### THE PROBLEM:
Somewhere below is a line with "Where should I click to: Confirm" and, later, a line with "Click the chain"; repeat those two lines and all the lines between them, exactly as they are.

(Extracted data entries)
________________
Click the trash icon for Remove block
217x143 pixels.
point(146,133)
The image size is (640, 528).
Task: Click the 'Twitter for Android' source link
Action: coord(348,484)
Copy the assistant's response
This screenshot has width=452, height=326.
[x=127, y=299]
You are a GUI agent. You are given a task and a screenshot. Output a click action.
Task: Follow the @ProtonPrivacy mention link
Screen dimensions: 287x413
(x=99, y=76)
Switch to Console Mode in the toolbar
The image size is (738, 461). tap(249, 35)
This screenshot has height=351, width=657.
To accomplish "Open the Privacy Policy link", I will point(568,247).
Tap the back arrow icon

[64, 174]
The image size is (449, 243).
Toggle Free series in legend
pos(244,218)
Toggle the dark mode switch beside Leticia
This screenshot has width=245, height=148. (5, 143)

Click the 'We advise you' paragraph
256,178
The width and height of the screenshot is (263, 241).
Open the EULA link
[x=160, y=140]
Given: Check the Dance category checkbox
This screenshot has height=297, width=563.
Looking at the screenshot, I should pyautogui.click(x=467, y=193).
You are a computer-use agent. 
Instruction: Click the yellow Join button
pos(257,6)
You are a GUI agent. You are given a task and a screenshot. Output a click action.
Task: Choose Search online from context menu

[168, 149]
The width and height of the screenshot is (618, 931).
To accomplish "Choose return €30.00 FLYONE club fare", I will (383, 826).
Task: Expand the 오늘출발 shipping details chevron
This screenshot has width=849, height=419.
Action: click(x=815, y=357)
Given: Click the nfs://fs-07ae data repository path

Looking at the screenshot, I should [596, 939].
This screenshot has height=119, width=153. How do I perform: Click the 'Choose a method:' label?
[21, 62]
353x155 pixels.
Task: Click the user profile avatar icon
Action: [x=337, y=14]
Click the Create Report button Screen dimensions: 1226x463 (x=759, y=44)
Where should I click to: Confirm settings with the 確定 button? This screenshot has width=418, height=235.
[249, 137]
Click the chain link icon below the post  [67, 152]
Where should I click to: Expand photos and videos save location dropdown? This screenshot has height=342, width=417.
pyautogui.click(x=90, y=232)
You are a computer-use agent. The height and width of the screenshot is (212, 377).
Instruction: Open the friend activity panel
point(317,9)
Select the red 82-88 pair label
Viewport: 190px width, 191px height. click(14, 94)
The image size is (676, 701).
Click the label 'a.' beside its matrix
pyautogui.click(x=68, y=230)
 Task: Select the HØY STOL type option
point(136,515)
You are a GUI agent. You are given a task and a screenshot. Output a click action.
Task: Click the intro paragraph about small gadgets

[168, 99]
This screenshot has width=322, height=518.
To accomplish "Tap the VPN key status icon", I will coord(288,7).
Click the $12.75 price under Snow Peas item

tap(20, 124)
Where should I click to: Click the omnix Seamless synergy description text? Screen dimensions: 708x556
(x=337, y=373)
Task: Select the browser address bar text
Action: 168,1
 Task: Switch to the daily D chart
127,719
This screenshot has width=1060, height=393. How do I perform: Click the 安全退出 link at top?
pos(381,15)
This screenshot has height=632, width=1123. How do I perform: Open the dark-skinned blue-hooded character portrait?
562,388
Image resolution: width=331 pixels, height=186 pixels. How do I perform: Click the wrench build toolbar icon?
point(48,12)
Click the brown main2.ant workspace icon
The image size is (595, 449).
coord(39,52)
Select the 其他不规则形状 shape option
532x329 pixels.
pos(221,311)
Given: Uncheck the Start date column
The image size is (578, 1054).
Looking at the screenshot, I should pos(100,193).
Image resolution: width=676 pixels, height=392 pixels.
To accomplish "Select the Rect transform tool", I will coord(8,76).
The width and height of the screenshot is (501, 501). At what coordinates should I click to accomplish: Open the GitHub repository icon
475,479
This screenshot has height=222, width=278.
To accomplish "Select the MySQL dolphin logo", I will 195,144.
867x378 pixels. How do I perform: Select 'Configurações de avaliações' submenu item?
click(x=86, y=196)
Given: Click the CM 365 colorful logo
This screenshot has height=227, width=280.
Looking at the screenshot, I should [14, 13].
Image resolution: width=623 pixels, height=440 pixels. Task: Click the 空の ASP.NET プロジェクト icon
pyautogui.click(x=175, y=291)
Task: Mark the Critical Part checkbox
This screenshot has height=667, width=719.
________________
### RESPONSE TO THE EXERCISE:
Where should I click to: Confirm settings with the 確定 button? This screenshot has width=418, height=235.
[249, 137]
Click the chain link icon below the post  [67, 152]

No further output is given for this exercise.